Tech & Rights

Inhumane Conditions in French Refugee Camp Battered by Storms

Storms flooded the Grande-Synthe camp in France, leaving refugees in mud up to their ankles and their shelters completely destroyed.

by Danela Žagar
Wind and heavy rain destroyed the shelters of roughly 200 people, but French authorities won't allow volunteers to provide new tents. (Image: Jordi Bernabeu Farrús - Flickr/CC content)
People in the camp risk infection and disease, and volunteers are not able to provide them better conditions.

Volunteers from the Bristol organization Aid Box Convoy report that the tents are flooded on daily basis. Because local authorities are attempting to prevent the further growth of the camp, volunteers and humanitarian workers are not allowed to bring new tents and replace those that have become uninhabitable, or to perform any kind of construction work to improve existing shelters.

Soaked

The volunteers say that they are not experienced to face the enormous problems - health problems, lack of food and non-functioning toilets - and that the type of help they are able to provide is forbidden.

Activists warn that they are not even allowed to bring firewood or new blankets.
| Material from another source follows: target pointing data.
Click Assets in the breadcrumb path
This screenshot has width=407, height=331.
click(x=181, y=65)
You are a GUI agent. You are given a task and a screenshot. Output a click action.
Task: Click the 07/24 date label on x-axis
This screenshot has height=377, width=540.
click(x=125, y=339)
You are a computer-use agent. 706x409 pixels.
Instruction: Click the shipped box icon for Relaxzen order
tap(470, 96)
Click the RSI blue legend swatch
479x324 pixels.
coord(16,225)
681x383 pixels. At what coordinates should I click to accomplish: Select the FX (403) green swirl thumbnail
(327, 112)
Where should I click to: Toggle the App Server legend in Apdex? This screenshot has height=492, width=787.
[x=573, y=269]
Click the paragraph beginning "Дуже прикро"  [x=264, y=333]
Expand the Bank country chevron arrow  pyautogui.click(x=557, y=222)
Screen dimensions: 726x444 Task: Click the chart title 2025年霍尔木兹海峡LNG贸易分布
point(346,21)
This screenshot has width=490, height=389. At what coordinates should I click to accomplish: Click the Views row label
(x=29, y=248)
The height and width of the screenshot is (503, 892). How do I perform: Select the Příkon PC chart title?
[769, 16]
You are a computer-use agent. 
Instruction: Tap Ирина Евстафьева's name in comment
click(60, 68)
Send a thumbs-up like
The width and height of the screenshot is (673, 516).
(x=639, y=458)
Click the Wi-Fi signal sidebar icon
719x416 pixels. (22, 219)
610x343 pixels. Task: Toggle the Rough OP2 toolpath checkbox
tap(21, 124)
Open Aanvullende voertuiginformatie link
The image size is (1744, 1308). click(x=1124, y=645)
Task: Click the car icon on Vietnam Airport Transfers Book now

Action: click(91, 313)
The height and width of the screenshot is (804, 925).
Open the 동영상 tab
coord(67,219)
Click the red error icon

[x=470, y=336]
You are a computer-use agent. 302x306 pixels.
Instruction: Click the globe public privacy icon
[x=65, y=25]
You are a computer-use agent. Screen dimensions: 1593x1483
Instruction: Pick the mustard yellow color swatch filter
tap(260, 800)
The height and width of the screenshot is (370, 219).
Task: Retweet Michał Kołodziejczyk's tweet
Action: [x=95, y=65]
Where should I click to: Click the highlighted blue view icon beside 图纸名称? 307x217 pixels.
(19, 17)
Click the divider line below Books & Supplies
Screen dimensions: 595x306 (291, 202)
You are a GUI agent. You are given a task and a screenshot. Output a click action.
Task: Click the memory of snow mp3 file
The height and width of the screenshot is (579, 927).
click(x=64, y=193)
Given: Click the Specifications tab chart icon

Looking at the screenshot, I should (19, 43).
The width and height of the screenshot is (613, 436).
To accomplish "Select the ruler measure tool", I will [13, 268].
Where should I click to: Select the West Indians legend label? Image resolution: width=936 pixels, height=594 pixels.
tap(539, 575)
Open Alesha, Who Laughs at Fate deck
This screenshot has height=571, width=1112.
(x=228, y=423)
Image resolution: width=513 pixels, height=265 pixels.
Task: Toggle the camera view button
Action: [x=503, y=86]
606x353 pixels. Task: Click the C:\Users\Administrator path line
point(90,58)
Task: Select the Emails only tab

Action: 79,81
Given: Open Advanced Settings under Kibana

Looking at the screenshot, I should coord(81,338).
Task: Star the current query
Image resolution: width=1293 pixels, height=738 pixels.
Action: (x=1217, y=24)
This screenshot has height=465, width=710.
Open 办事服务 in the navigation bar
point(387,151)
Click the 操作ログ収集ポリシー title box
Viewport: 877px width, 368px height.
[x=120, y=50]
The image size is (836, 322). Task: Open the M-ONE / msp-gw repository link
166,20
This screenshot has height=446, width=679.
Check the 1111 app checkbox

The storms soaked and destroyed the shelters of some 200 people, who managed to hide away in the distribution tents.

Doctors Without Borders, which has operated in nearby Dunkirk since October, said to The Guardian newspaper that they are worried because still nothing has been done despite nearly six weeks of discussions about relocating people.

New camp

The French authorities are planning to build a refugee camp with better conditions, so they currently do not allow improvements in the existing camp.

The Grande-Synthe refugee camp in France is the last point for around 3,000 refugees, who arrived there with the hope of crossing the Channel and entering Great Britain. Like the camp in Calais, Grande-Synthe is located 80 kilometers from Dover, England.

Media outlets, which often call the camp in Calais the "jungle," reported that the conditions in Grande-Synthe are much worse, even though the Calais camp has more people.

The settlement in Grande-Synthe exists since 2006, but for years it had fewer than 100 refugees. Since September and the beginning of the humanitarian crisis in Europe, its population has increased, with 50 to 100 new refugees coming every week.